**Problem to solve**
Could you return each line from the one bearing "The image size is (1130, 767)." through the last line of the entries, exactly as it stands, with no pictures?

Recorded data section start

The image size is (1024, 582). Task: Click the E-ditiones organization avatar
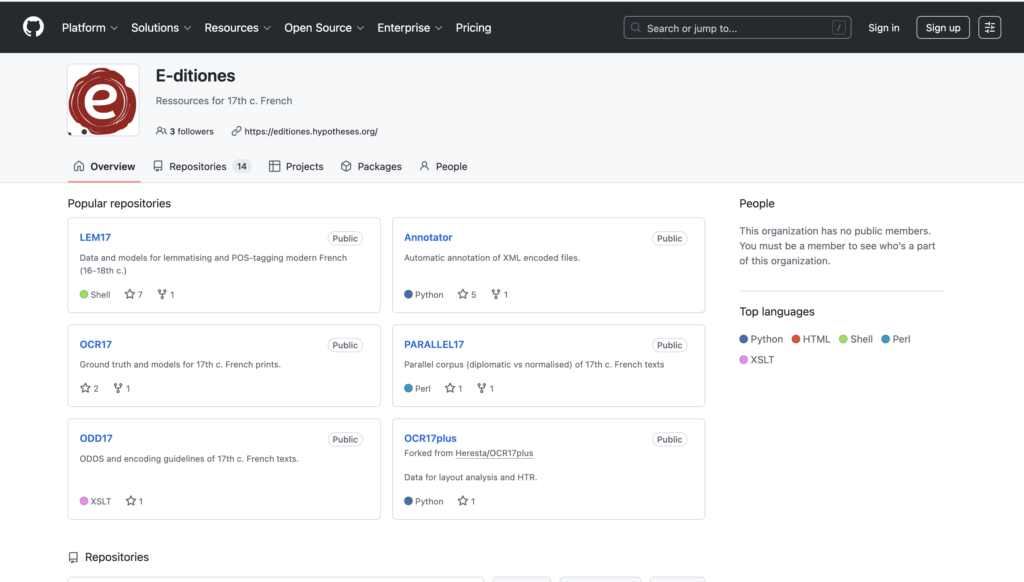click(103, 100)
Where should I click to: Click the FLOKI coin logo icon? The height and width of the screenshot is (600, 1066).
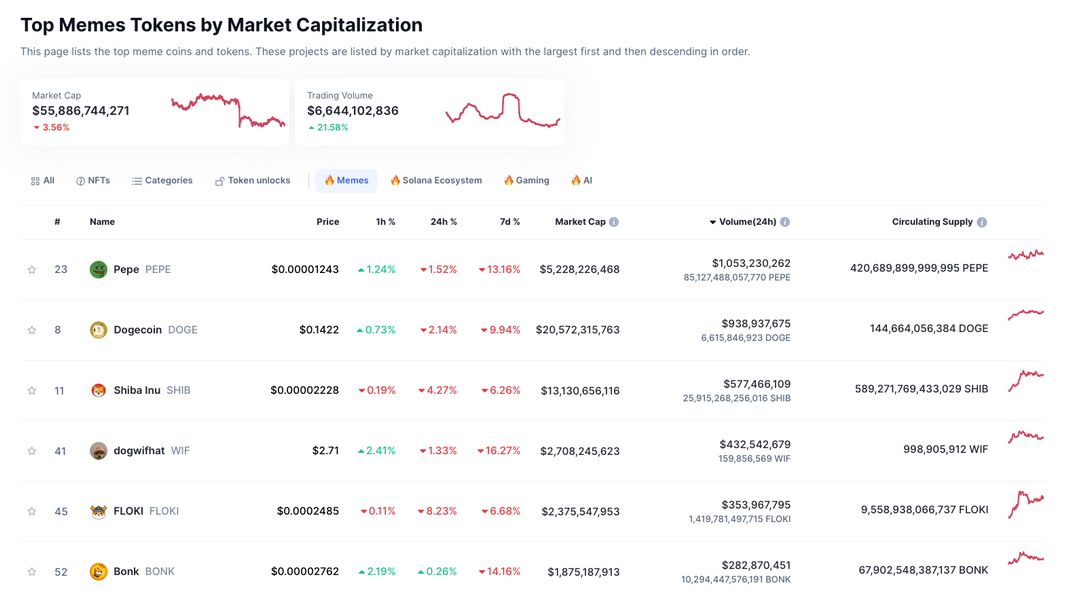tap(98, 511)
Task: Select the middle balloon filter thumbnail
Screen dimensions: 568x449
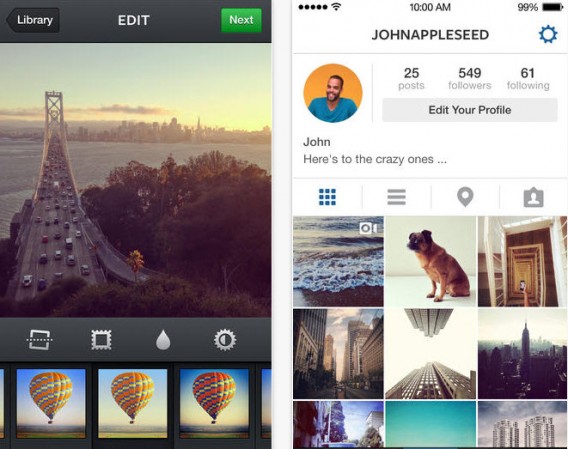Action: point(133,403)
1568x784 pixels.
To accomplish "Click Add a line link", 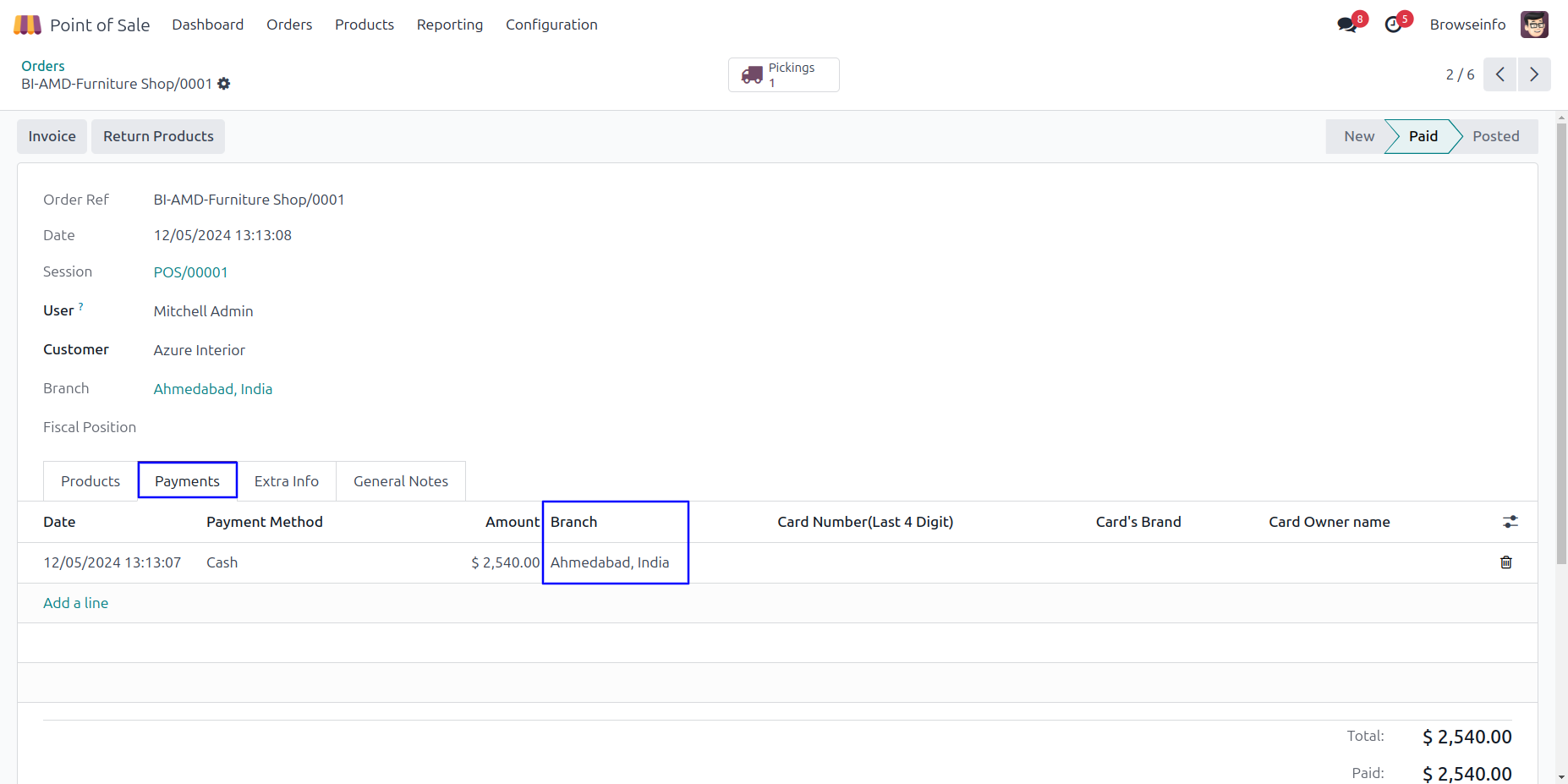I will click(x=75, y=603).
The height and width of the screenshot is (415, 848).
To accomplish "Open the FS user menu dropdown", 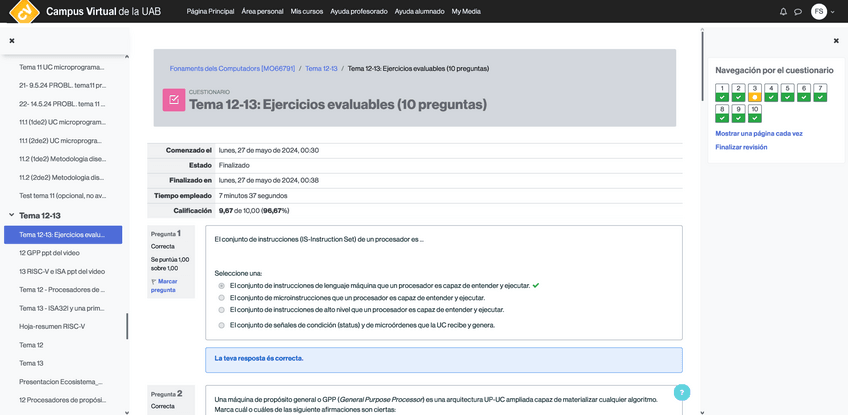I will tap(823, 12).
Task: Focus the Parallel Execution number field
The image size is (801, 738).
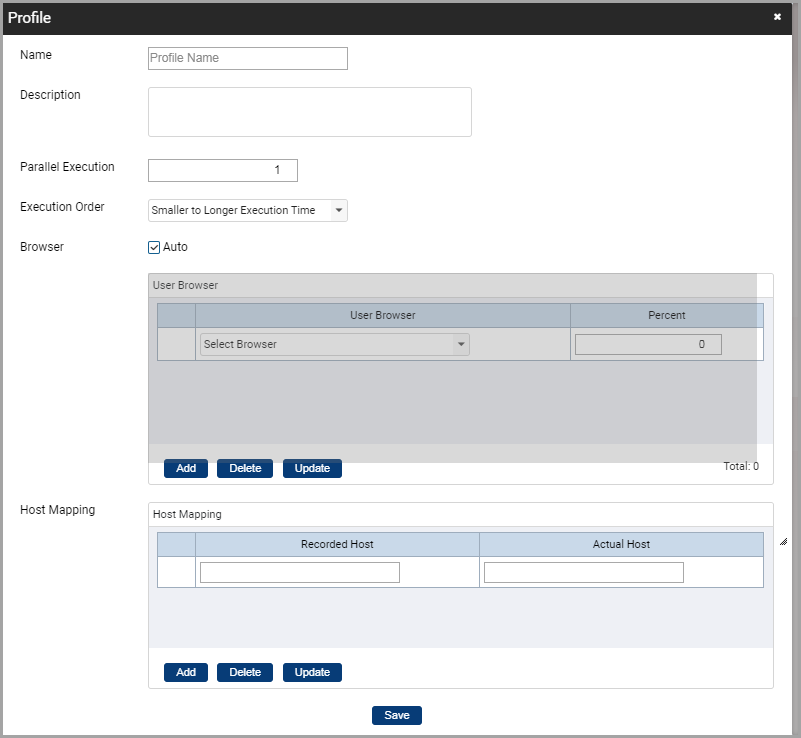Action: 223,170
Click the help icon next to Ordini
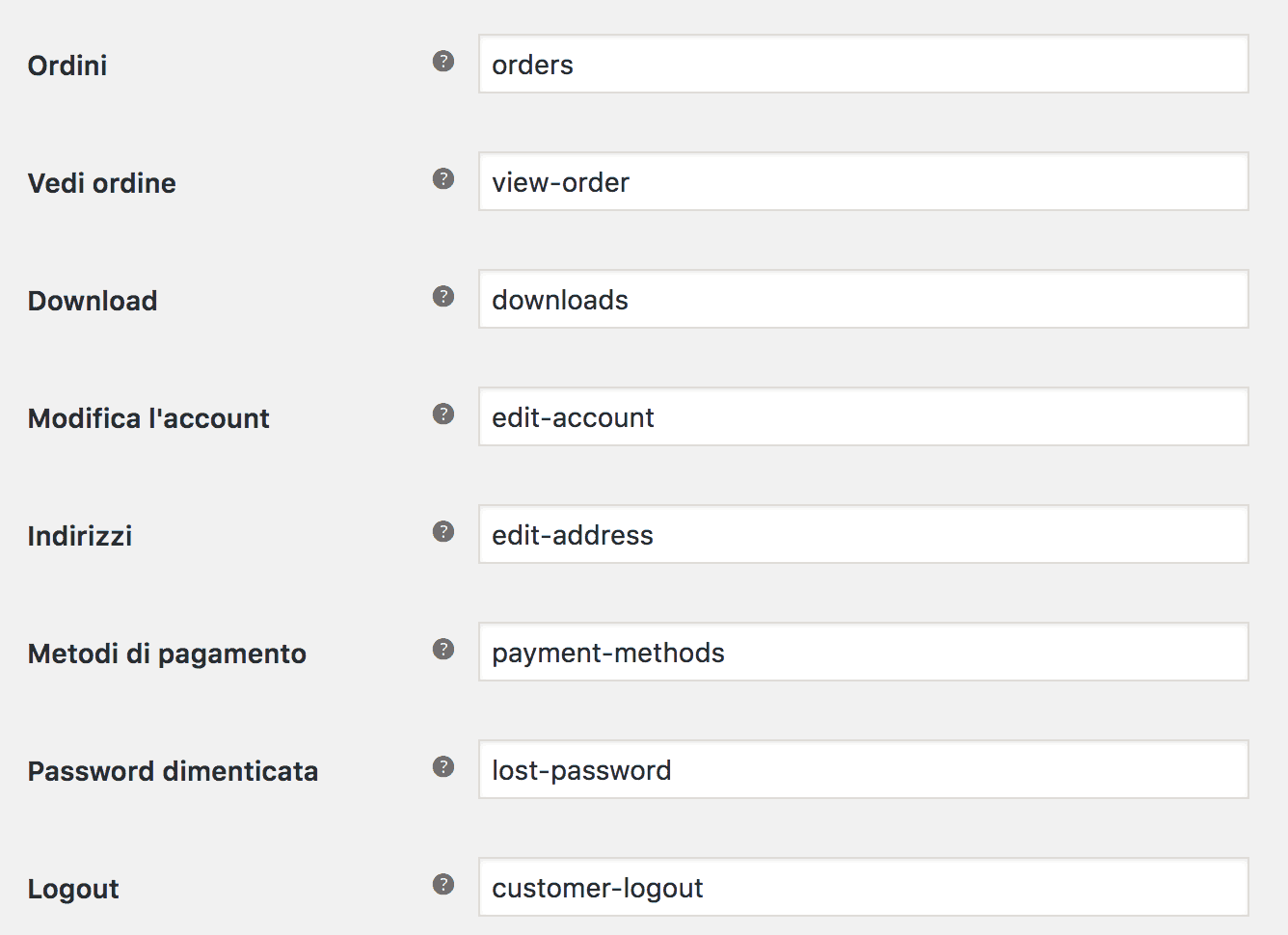Image resolution: width=1288 pixels, height=935 pixels. tap(443, 62)
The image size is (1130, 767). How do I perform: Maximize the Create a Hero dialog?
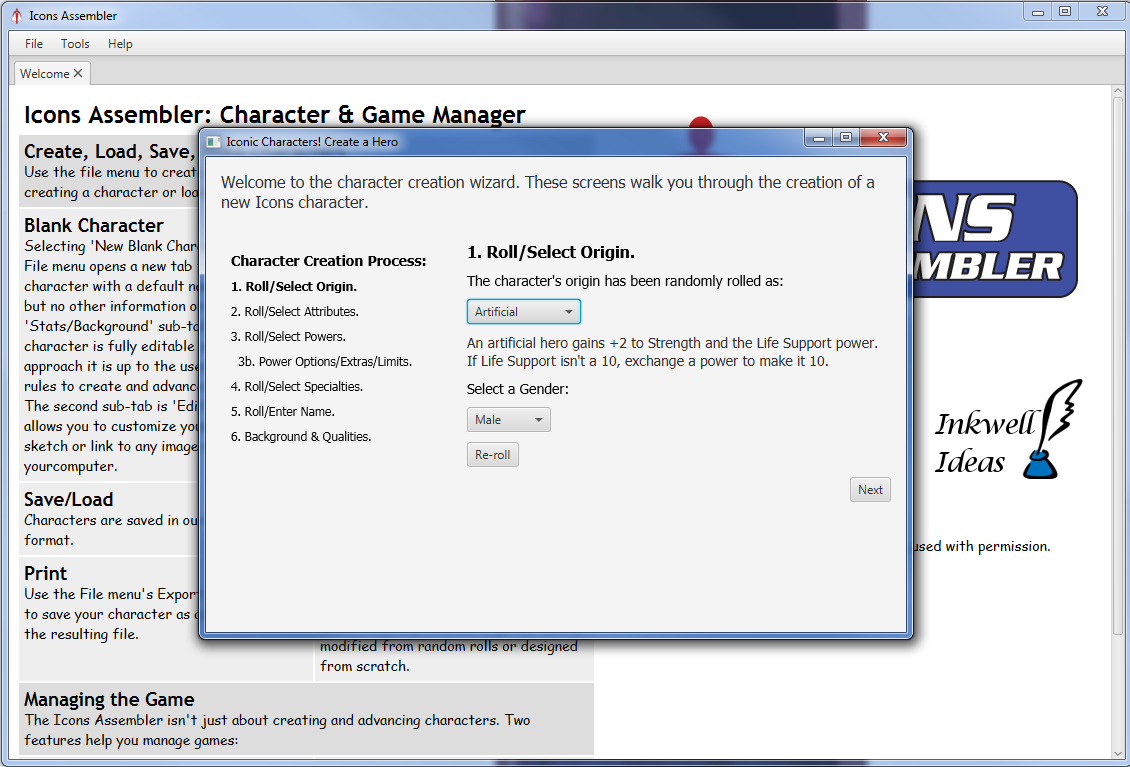pyautogui.click(x=846, y=138)
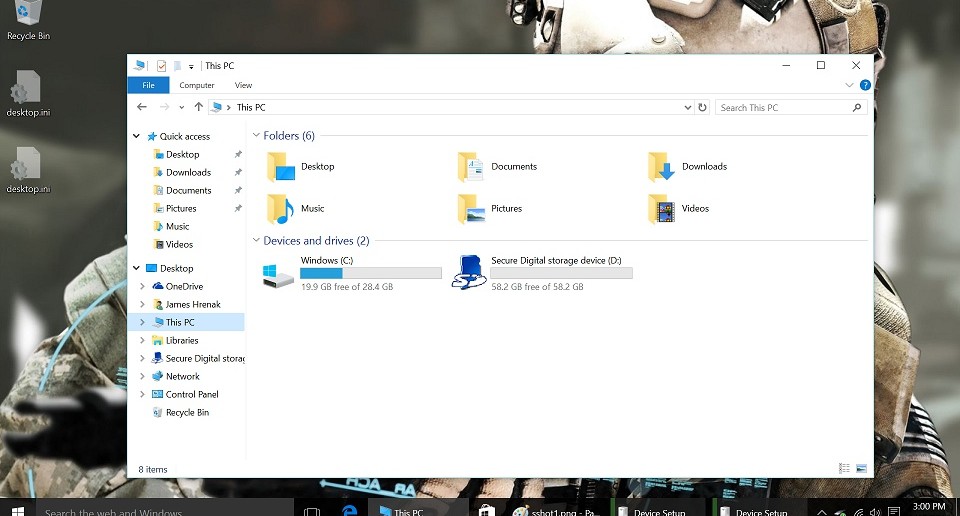Viewport: 960px width, 516px height.
Task: Open the address bar history dropdown
Action: click(x=688, y=107)
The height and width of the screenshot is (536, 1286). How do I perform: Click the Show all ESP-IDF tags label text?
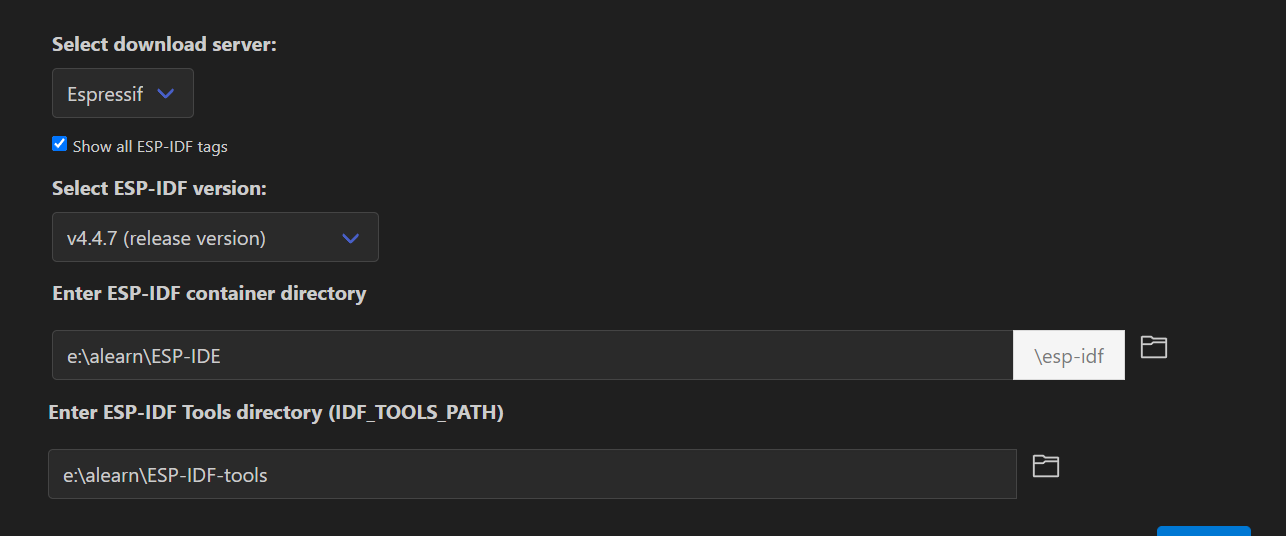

Recorded data section end

**Result**
The image size is (1130, 767). How do I perform: Maximize the Create a Hero dialog?
pyautogui.click(x=846, y=138)
Viewport: 960px width, 516px height.
Task: Open the address bar history dropdown
Action: click(x=688, y=107)
The height and width of the screenshot is (536, 1286). How do I perform: Click the Show all ESP-IDF tags label text?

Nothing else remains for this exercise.